Acknowledging the problem of deterring the individual terrorist, Biden says the key is to deter the states that would sell them nuclear material or know-how:

"The U.S. has long deterred a nuclear attack by states, by clearly and credibly threatening devastating retaliation. Now is the time for a new type of deterrence: We must make clear in advance that we will hold accountable any country that contributes to a terrorist nuclear attack, whether by directly aiding would-be nuclear terrorists or willfully neglecting its responsibility to secure the nuclear weapons or weapons-usable nuclear material within its borders."

Obama and Romney: two visions of foreign policy

Foreign Affairs has given space to Barack Obama and Mitt Romney. From the summaries:

Obama -- "After Iraq, we may be tempted to turn inward. That would be a mistake. The American moment is not over, but it must be seized anew. We must bring the war to a responsible end and then renew our leadership -- military, diplomatic, moral -- to confront new threats and capitalize on new opportunities. America cannot meet this century's challenges alone; the world cannot meet them without America."

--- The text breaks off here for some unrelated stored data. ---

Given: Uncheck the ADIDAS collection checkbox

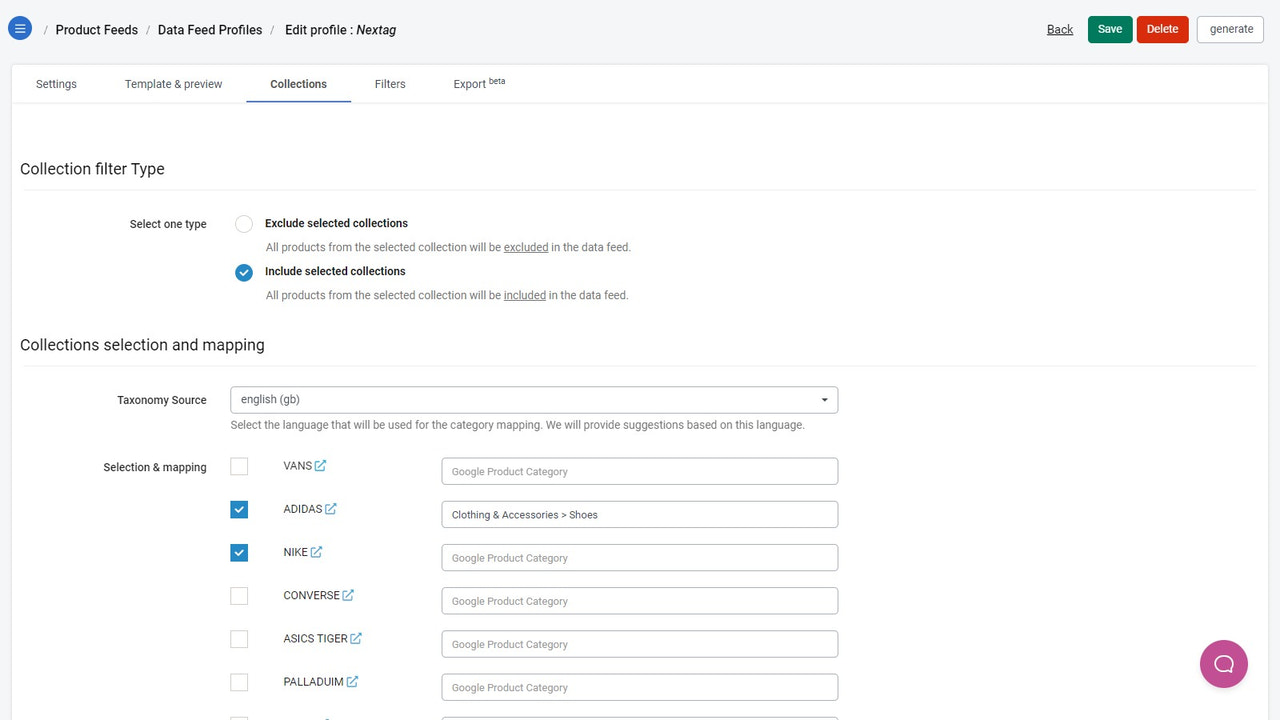Looking at the screenshot, I should point(239,509).
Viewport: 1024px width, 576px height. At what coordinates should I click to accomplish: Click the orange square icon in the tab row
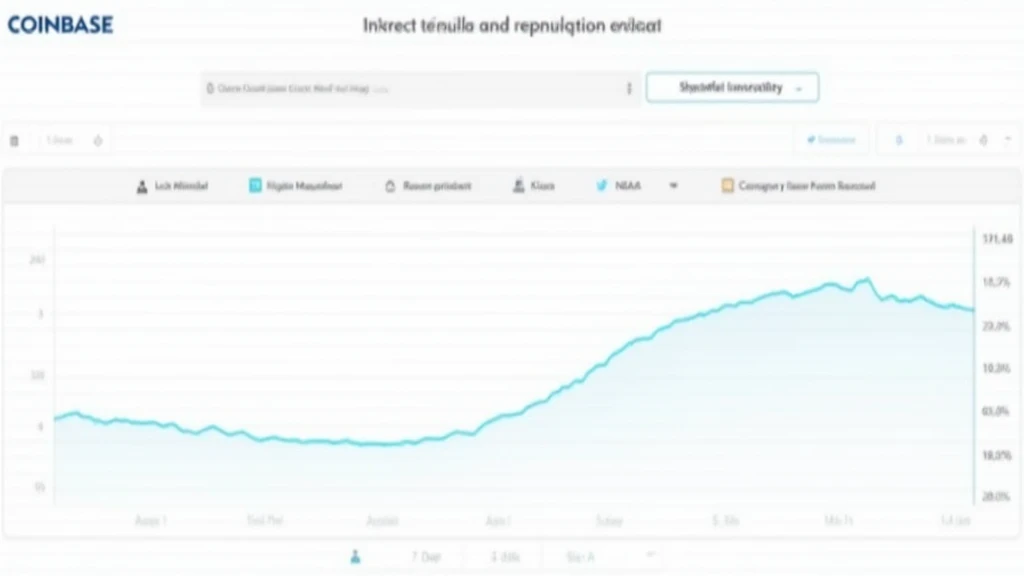pos(728,186)
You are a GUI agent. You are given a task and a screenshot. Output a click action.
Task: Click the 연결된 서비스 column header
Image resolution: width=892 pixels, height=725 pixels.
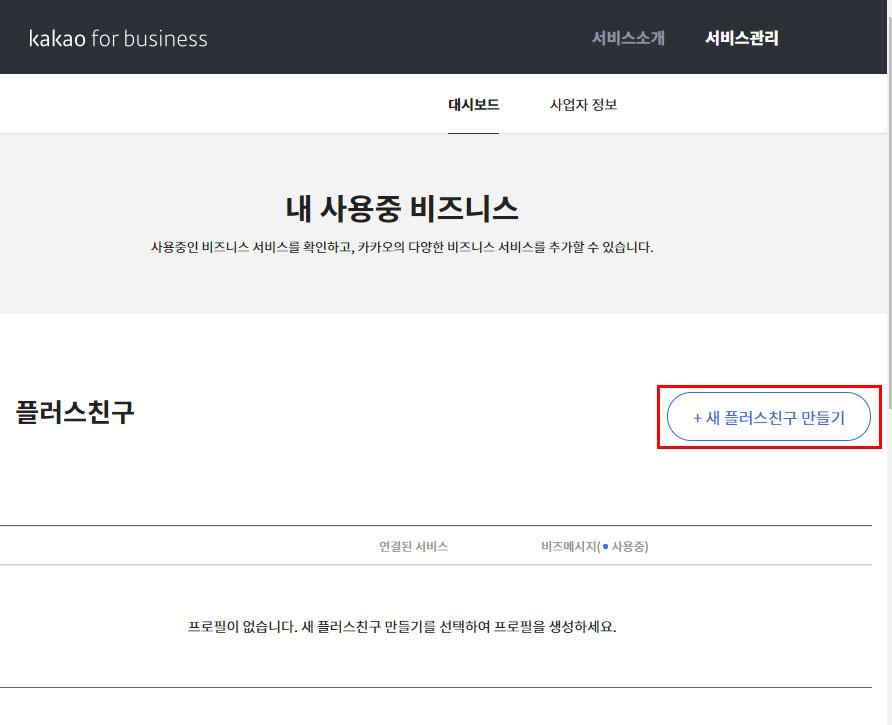pyautogui.click(x=413, y=546)
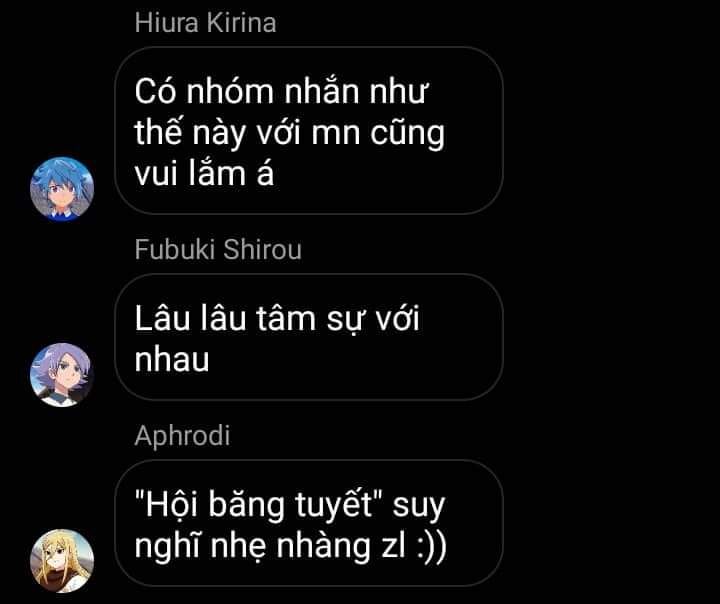Click the sender name Hiura Kirina
This screenshot has width=720, height=604.
pos(205,23)
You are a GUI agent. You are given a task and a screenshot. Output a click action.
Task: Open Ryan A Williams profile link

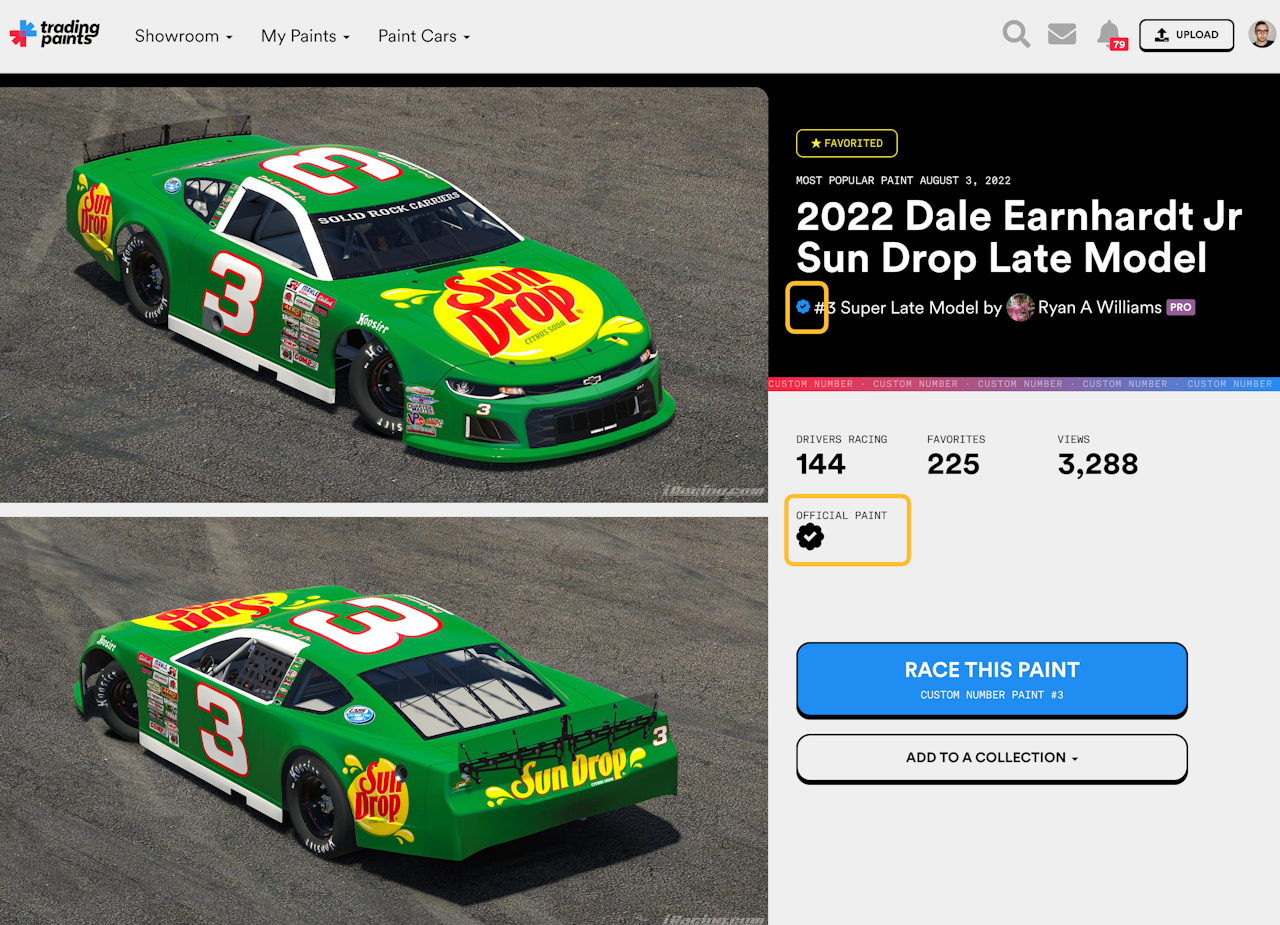[x=1099, y=307]
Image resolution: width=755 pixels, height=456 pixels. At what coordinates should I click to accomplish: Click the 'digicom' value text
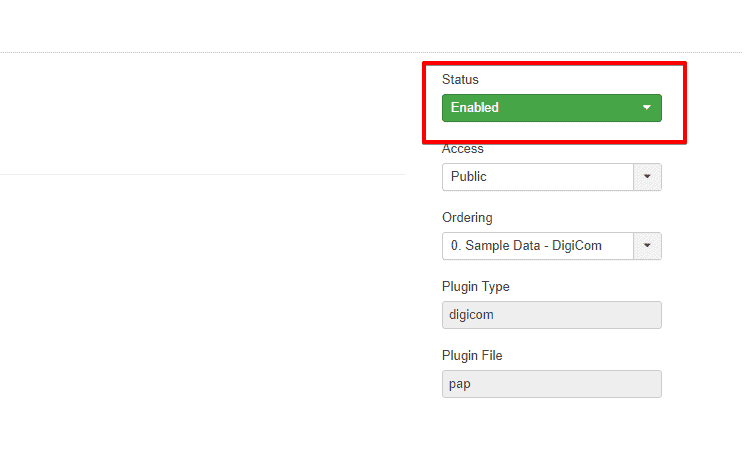(x=472, y=315)
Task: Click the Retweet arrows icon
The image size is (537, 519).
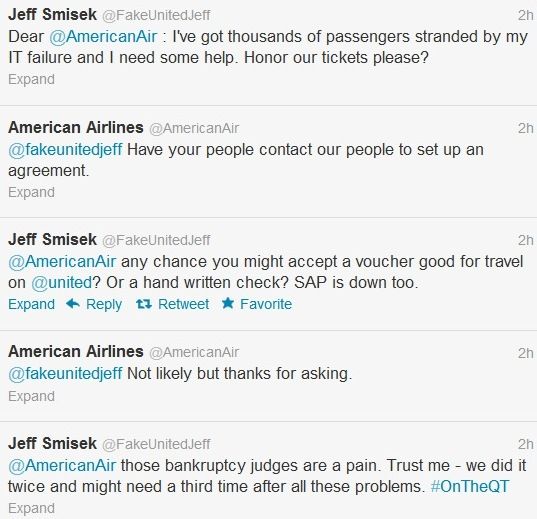Action: click(144, 304)
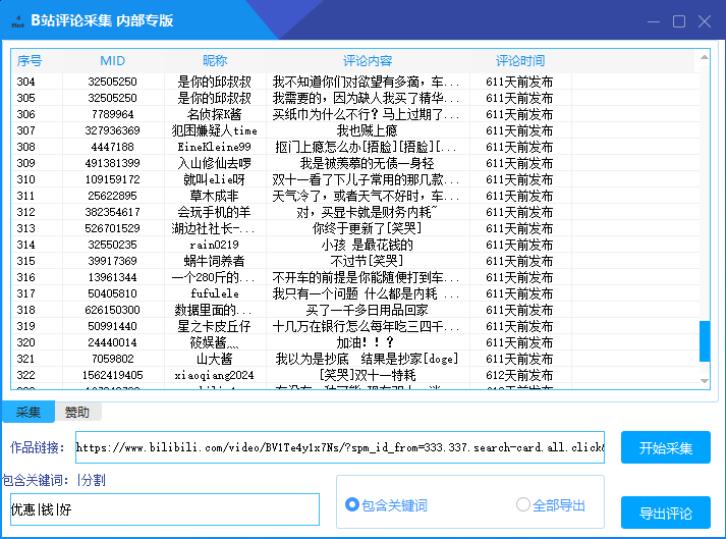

Romney -- "Washington is as divided on foreign policy as it has been at any point in the last 50 years. As the "greatest generation" did before us, we must move beyond political camps to unite around bold actions in order to build a strong America and a safer world. We must strengthen our military and economy, achieve energy independence, reenergize civilian and interagency capabilities, and revitalize our alliances."